Summit’s Airborne Suffers From Bad Health

For Airborne Health, the bad news is contagious. Over the course of Summit Partners’s ownership of the Florida-based dietary supplement maker, the company’s financial strength has deteriorated. Last week, Standard & Poor’s downgraded the corporate family rating on the company’s $153 million of debt. The report accompanying the downgrade, from ‘CCC+’ to ‘CCC,’ with negative outlook, cites a long list of headwinds.

Earlier this year, the business violated covenants on its debt and failed to obtain amendments, causing it to lose access to its revolving credit facility. As of June 25, the company still hadn’t obtained amendments, which means it’s still cut off from its revolver, leading to the downgrade.

Still, Airborne Health’s difficulties most likely won’t infect Summit Partners’s sixth fund. The firm recouped much of its initial investment in Airborne Health through a $180 million recapitalization in 2006. Summit Partners paid itself a $73.5 million dividend, a sum Moody’s Investor Service called a “substantial part of the original investment.” The firm used the remaining $83 million to pay down debt.
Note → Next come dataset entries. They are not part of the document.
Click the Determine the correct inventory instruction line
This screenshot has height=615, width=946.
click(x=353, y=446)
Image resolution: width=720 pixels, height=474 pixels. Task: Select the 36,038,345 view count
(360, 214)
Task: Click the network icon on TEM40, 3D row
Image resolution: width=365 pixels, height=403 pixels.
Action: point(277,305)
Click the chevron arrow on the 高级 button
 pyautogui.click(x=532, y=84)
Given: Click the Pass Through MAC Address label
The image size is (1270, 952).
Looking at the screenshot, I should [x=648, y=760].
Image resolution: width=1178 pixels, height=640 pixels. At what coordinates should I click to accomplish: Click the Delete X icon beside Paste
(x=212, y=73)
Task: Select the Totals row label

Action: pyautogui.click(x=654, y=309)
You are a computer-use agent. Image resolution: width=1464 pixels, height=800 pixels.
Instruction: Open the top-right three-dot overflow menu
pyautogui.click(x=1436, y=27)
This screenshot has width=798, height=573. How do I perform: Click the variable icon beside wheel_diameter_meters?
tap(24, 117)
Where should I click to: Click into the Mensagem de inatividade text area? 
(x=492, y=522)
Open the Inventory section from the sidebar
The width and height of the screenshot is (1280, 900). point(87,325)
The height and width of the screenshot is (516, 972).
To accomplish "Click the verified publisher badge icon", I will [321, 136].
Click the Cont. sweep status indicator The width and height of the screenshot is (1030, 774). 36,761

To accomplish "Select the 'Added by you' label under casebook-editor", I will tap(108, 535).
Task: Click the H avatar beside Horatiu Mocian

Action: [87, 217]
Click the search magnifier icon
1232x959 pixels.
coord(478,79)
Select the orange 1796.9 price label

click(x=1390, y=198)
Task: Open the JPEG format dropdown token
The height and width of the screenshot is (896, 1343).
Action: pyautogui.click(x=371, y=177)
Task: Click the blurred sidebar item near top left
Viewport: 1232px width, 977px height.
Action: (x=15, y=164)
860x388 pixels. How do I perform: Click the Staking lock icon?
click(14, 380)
Summit Partners purchased its stake in Airborne Health in 2005. The firm declined to comment.

Airborne Health’s difficulties stem from a number of factors, according to S&P. The company is highly levered, with debt amounting to nearly 7x cash flow as of December 2007, according to S&P. Its products are concentrated in a handful of offerings, all sold under the Airborne brand name. Further, with around $120 million in net sales for the fiscal year ending April 30, Airborne Health is a small fish in the massive $4.5 billion market for over-the-counter health products.

The worst blow came early this year, when Airborne Health settled a class-action lawsuit accusing the company of false advertising. The company, operating in the lightly regulated market for dietary supplements, claimed Airborne-branded products could ward off the cold and the flu, even though there was no research backing up the claims. As part of the settlement, the company denied wrongdoing, but it agreed to pay $23.3 million and in so doing suffered damage to its brand.

“We are concerned that the negative publicity associated with the recent settlement disclosure may further contract the already-small sales base,” Standard & Poor’s credit analyst Bea Chiem wrote in a recent report.

The firm unsuccessfully tried to sell the company in November of 2006, when it hired Sawayas Segalas & Co. to auction the company. The business, which had around $200 million in annual sales at the time, was expected to garner $350 to $400 million.